Thursday, March 11, 2004
profile on Trippi and CFA http://www.baltimoresun.com/features/bal-to.trippi10mar10,0,2954870.story?coll=bal-features-headlines
"I want to chill out for a week," he says, "and decide what I'm going to do with the rest of my life."
This is not a man who chills well. It's hard to imagine Trippi without CNN and Internet access and a cell phone pressed to his ear. It will be just him in a bathing suit and shades lying in the hot Mexican sun with nothing to do but roll over in the sand if a stranger happens to ask, "Senor, would you rather be dead ... or working for George Bush?"
The track record for populist political movements isn't encouraging. Where are Ross Perot's disciples now? Pat Buchanan's pitchfork holders? Is the Green Party raking in any green from contributors these days? Change for America has a rough road ahead. But the Web site is drawing 70,000 hits a day and plans are in motion to hold CFA "summits" in 10 cities. Trippi will return from Mexico tanned, rested and ready to attend every one of them. He badly wants to re-rally the battered Deaniac Nation.
"We've got the best pit crew on the planet when it comes to grassroots and the Internet," he declares.

+ + + + +

Brief ▸ According to the profile of Trippi, how many hits a day is the Change for America Web site drawing?

+ + + + +

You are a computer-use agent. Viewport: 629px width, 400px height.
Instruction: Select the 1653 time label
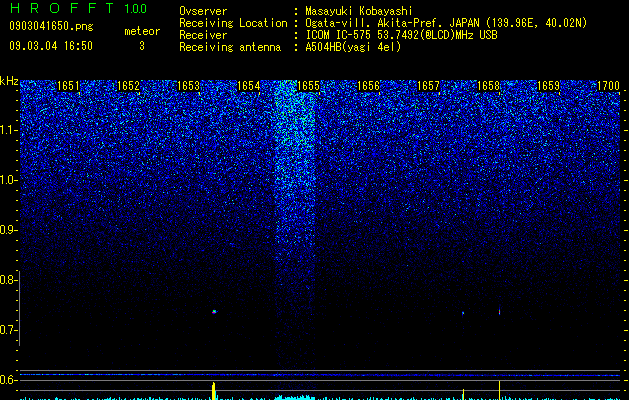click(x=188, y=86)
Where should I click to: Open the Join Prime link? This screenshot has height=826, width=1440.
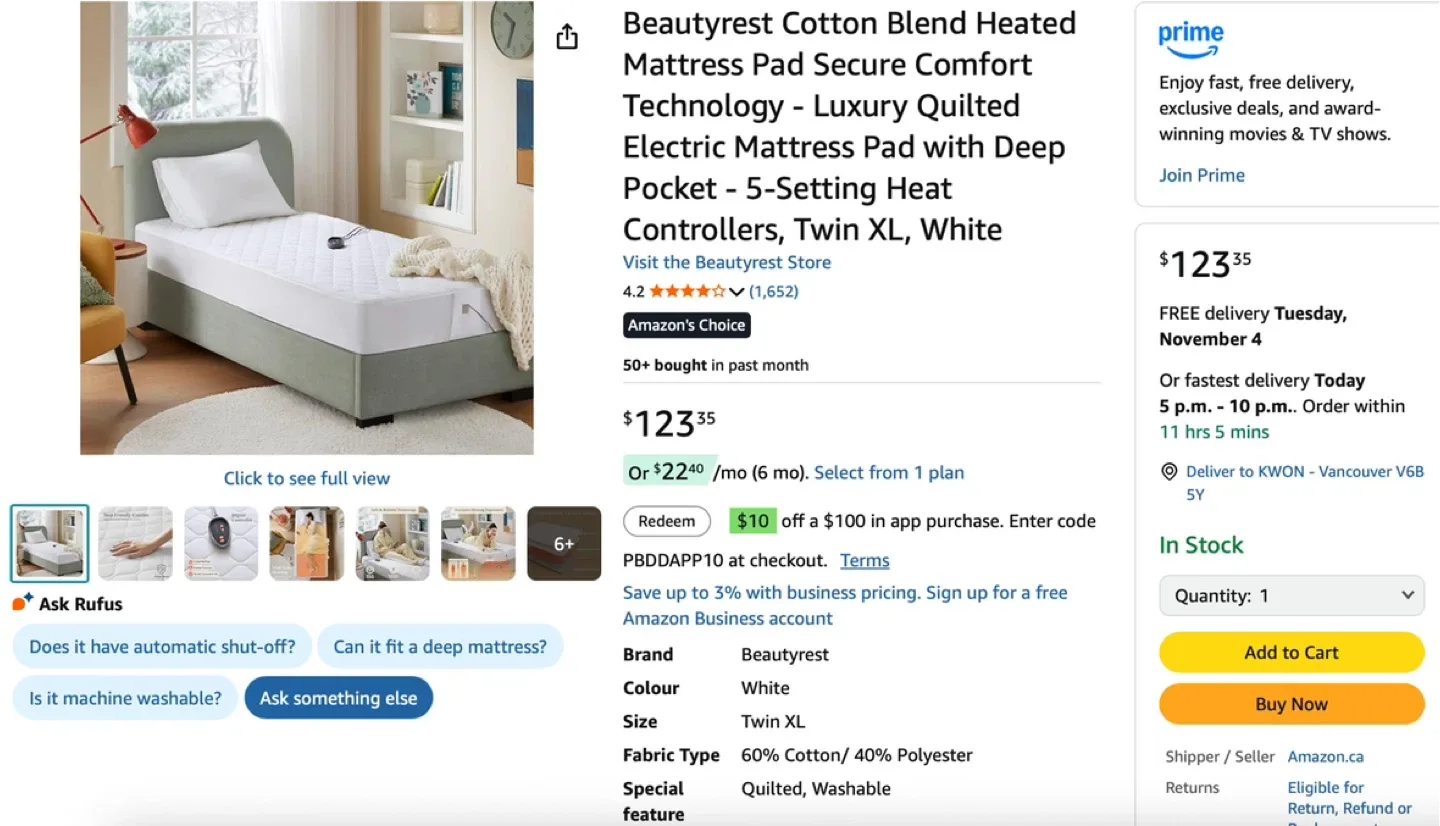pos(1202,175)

+ + + + +

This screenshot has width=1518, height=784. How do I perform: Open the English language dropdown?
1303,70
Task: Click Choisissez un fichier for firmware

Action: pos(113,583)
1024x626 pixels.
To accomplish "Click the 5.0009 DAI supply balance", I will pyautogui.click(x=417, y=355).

+ + + + +

Response to this exercise ▸ 70,000 hits a day.